Mireille e sua irmã Alegra Yedid comandam a loja Au Bottier, que funciona desde os anos 60 anos na rua Augusta, centro de São Paulo. Criada pelo francês Maurice, pai das duas, a boutique virou referência entre os artistas que trabalhavam com teatro e as assistentes de palco dos programas do Chacrinha e Sargentelli. Atualmente, além de desenvolverem as botas e sandálias usadas por musas das escolas de samba e personagens de novelas e musicais, a loja atende um público bastante eclético, de madames a adolescentes.
"Nós temos desenvolvido a cada ano sandálias maiores. Antigamente, o salto das musas não tinham uma plataforma tão alta", diz Mireille. "Tivemos que trabalhar duro para criar formas e modelagens especiais para nos adaptar ao pedido do público". A preocupação de Mireille tem motivo: além de ser parte importante do figurino, a escola pode perder pontos se os foliões não completarem o circuito com o acessório.
"As mulheres estão cada vez mais ousadas. E até quem não é musa está buscando um salto bem grande", conta João. "Antigamente, a gente chegava no máximo a 12 cm. Este ano, fiz um salto de 18 cm e não foi para nenhuma musa ou rainha da bateria". O salto será usado por uma destaque do carro Abre Alas da escola de samba Dragões da Real.
João Vidal tem 26 anos e é advogado. Desde a faculdade, nesta época do ano ele deixa o terno de lado para ajudar na empresa de calçados da família, a Carnaval dos Pés, com sede em Interlagos, zona sul de São Paulo. A loja, que trabalha há 30 anos com calçados para o carnaval, chega a produzir 35 mil pares a cada ano.
Em 2015, a Carnaval dos Pés produziu os calçados de sete escolas do grupo especial e São Paulo, de empurradores de carros a rainhas de bateria – como é o caso de Ellen Roche, a rainha de bateria da Rosas de Ouro. "A gente confeccionou a sandália que ela irá usar. Mas o salto da Ellen não será tão alto, terá 15 cm", revela.

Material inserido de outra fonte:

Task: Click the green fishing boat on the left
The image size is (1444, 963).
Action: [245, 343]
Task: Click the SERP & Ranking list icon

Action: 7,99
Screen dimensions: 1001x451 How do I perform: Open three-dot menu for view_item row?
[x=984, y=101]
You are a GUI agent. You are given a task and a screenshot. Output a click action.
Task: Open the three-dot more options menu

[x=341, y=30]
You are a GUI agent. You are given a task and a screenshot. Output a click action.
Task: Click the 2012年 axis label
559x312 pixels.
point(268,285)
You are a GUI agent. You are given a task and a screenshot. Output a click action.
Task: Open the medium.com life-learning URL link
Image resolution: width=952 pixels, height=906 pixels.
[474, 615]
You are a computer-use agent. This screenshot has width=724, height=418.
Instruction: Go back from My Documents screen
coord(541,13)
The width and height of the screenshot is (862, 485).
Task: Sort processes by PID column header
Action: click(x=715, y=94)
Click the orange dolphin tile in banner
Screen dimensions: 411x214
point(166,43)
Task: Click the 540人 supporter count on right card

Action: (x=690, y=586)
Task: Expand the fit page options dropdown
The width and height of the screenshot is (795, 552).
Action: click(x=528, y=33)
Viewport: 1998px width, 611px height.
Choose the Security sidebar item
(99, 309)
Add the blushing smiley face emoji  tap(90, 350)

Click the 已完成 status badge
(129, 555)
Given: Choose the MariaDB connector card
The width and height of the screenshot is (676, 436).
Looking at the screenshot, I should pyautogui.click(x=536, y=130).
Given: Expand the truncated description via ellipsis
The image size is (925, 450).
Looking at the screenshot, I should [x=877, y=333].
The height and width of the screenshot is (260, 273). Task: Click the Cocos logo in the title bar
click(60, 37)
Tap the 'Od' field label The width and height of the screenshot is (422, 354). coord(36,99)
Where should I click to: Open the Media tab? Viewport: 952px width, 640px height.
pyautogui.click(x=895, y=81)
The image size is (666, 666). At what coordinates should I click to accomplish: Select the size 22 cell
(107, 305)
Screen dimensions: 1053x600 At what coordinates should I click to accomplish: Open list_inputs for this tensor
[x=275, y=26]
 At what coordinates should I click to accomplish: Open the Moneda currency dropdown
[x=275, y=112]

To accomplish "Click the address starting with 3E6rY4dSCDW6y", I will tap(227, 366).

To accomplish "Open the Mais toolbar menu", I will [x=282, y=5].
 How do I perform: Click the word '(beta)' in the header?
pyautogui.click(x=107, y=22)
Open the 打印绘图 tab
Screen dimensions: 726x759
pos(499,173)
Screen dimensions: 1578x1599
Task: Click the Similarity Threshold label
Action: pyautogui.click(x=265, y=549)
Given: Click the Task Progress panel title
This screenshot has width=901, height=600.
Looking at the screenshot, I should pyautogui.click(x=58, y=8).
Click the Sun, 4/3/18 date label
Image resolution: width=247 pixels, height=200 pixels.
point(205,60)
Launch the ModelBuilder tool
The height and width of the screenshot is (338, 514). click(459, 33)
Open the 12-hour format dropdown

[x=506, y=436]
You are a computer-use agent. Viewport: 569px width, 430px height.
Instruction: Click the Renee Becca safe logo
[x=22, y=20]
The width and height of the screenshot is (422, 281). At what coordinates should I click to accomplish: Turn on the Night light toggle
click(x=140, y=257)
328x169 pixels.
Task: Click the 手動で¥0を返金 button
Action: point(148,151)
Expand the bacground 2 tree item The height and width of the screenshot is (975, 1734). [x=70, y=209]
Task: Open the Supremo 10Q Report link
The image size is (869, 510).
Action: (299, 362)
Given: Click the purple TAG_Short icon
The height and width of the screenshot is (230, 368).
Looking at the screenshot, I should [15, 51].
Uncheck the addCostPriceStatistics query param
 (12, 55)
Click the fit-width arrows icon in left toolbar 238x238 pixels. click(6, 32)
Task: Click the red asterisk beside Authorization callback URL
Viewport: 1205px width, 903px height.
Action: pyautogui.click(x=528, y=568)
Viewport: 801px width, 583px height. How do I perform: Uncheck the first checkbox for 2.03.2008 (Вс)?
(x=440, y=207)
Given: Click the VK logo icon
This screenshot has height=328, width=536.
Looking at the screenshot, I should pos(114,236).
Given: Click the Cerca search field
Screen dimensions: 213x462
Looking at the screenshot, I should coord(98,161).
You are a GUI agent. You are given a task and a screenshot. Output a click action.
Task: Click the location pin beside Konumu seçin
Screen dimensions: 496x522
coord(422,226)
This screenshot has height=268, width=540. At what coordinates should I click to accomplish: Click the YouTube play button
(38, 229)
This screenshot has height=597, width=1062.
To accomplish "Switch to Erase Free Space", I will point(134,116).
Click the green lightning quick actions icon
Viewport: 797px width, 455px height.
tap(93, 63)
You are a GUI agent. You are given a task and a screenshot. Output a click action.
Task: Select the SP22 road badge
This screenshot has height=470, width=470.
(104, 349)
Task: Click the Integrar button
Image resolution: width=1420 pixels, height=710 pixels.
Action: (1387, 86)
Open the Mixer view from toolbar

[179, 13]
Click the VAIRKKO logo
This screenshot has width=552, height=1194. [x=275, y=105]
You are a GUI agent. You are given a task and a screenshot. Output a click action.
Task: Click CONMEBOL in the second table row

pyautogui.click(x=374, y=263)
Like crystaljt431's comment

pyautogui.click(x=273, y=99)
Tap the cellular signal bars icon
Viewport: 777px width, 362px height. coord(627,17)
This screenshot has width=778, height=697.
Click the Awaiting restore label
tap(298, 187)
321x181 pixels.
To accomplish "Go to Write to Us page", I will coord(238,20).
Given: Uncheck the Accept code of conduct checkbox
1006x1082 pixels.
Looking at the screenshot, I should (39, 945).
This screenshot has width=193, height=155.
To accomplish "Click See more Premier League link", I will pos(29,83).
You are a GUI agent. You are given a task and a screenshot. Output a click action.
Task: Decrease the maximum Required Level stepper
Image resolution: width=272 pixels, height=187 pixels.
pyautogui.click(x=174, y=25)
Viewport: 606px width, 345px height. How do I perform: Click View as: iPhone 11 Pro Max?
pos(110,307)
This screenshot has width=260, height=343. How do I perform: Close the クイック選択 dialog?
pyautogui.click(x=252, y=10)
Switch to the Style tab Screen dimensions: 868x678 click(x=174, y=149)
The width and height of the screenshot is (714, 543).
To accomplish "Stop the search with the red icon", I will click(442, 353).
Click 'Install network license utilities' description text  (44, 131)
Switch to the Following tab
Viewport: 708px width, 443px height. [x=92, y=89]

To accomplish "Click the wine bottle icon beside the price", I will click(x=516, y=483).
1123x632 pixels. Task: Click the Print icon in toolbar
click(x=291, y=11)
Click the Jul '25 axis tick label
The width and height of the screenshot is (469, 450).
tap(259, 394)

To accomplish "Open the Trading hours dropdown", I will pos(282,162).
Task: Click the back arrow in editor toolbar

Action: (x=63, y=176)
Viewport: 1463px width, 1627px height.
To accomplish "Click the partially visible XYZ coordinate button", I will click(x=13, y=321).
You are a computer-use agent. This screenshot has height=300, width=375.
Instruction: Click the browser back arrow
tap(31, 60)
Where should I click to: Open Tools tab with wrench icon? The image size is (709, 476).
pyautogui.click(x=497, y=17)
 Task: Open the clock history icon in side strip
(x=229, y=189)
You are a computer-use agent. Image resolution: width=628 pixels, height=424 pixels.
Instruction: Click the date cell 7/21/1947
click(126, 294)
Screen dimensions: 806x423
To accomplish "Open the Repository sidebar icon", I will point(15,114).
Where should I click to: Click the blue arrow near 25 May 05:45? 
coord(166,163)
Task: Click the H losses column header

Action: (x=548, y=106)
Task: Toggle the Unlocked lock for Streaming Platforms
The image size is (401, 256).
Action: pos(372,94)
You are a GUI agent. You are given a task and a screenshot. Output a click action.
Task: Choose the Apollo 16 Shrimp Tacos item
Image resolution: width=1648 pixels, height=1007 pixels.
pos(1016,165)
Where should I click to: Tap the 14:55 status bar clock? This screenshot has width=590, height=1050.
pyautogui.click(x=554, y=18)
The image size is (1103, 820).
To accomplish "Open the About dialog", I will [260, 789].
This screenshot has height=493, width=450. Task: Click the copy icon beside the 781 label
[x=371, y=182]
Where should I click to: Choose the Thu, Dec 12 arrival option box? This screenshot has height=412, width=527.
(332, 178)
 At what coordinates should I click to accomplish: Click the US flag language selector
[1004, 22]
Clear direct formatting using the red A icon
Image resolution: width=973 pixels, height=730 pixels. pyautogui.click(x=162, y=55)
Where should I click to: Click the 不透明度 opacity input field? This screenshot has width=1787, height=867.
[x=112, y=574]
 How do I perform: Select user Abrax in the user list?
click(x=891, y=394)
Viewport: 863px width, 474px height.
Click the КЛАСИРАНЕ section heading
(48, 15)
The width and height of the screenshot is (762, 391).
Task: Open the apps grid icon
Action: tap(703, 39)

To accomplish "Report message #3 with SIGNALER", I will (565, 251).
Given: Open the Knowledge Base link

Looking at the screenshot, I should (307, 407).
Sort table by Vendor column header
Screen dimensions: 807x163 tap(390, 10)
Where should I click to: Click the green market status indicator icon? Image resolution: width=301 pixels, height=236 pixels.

"Meu salto varia sempre entre 10 cm e 15 cm. Eu não exagero muito", diz Ellen. "Com um salto desse tamanho eu já fico alta o bastante, eu vejo a bateria de cima e é emocionante", revela.
Os pés da rainha da Rosas de Ouro já foram destaque há alguns anos porque a rainha terminou o desfile com "sangue no pé". Ela confessa que não tem vontade alguma de repetir o feito, apesar de ter achado emocionante naquele ano. "Eu nem senti que o pé sangrava quando terminei aquele desfile, mas depois eu sofri bastante. Hoje, a qualidade do calçado é um dos itens que mais me preocupo quando vou experimentar minha fantasia", conta.
Popularizou
Não foram apenas os saltos das musas que aumentaram. "Antes, só algumas musas arriscavam usar um salto mais alto, as meninas saiam de rasteirinha. Hoje, todas querem um saltão", diz Alegra.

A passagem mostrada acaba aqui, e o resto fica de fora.